Solving the Multi-Objective Problem of IoT Service Placement in Fog Computing Using Reinforcement Learning Approaches

The data generated in the Internet of Things (IoT) ecosystem requires continuous and timely processing. Transferring generated data to cloud data centers is costly and unsuitable for real-time applications. To increase the speed of service delivery, resources should be placed as close as possible to the user, i.e. at the edge of the network. A new paradigm called fog computing was introduced and added as a layer in the IoT architecture to meet this challenge. Fog computing provides the processing and storage of IoT data locally in the vicinity of IoT devices rather than in the cloud. Fog computing can provide less latency and better service quality for real-time applications than cloud computing. In general, there are theoretical foundations for fog computing, but the issue of locating IoT services to fog nodes remains a challenge and has attracted a great deal of research.

In this research, a conceptual computing framework based on cloud-fog control software is proposed to optimally locate IoT services. The proposed model is formulated as an autonomous planning model for managing service requests due to some constraints, considering the heterogeneity of programs and resources. To solve the problem of locating IoT services, an autonomous evolutionary approach based on enhanced learning approaches has been proposed with the aim of making maximum use of fog-based resources and improving service quality. A heterogeneous advantage operator-criterion algorithm is used as a new reinforcement learning approach aimed at maximizing long-term cumulative reward.
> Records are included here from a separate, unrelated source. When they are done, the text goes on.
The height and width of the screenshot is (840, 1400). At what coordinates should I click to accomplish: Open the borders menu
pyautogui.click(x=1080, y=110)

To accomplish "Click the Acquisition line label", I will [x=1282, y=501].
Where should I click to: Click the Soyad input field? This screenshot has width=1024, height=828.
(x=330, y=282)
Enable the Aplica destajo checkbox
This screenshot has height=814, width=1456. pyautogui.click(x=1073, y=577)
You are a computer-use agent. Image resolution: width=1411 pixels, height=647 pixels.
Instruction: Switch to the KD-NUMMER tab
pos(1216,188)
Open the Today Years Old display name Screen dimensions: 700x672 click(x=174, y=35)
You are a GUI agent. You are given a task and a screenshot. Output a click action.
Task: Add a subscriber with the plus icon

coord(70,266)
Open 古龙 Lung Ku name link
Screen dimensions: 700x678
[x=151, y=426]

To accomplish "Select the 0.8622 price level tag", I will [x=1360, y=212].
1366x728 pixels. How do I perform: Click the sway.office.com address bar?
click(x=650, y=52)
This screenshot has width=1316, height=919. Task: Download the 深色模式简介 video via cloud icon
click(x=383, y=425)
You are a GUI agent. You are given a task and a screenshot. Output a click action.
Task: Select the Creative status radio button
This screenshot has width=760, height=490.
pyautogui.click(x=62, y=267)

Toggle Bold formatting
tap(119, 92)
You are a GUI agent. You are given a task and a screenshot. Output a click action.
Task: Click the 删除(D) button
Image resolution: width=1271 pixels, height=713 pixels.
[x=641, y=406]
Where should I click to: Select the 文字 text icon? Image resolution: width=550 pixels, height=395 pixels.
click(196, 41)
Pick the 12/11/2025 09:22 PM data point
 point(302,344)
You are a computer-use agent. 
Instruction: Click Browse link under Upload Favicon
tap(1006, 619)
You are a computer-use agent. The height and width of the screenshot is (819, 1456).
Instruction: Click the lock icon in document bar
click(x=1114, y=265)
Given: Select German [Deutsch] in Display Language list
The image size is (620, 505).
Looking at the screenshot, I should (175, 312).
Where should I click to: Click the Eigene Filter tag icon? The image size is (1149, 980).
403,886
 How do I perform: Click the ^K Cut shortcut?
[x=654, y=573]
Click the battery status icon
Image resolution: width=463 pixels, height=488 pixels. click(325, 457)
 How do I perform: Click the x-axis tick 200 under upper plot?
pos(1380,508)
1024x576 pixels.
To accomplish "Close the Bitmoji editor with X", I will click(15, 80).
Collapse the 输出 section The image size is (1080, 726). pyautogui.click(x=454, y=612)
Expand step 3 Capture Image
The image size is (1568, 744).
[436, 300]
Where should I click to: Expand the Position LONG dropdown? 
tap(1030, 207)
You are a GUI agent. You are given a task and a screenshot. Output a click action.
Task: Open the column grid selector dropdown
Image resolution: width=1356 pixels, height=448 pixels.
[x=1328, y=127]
The results of the comparisons showed that the proposed reinforcement learning-enabled framework performs better than the advanced methods of the literature. The results of the proposed method compared to FSP-ODMA, SPP-GWO, CSA-FSPP, and GA-FSP methods indicate 4.6%, 2.4%, 3.4%, and 1.1% improvement, respectively.

Experimental studies were performed on a simulated artificial environment based on various metrics including fog usage, services performed, response time, and service delay. The proposed reinforcement learning-enabled framework outperforms the previous works and shows better scalability.Analysis of parallel heuristic algorithms to find a more accurate localization than evolutionary approaches is another aspect of future work. We intend to consider new reinforcement learning approaches such as the Asynchronous Advantage Actor Critic (A3C) algorithm along with the long-term cumulative reward maximization policy for locating services. Also, future efforts will explore reinforcement learning approaches for failure recovery towards Cloud-Fog-IoT architecture, where parallel processing architecture of IoT services can be considered in the location process.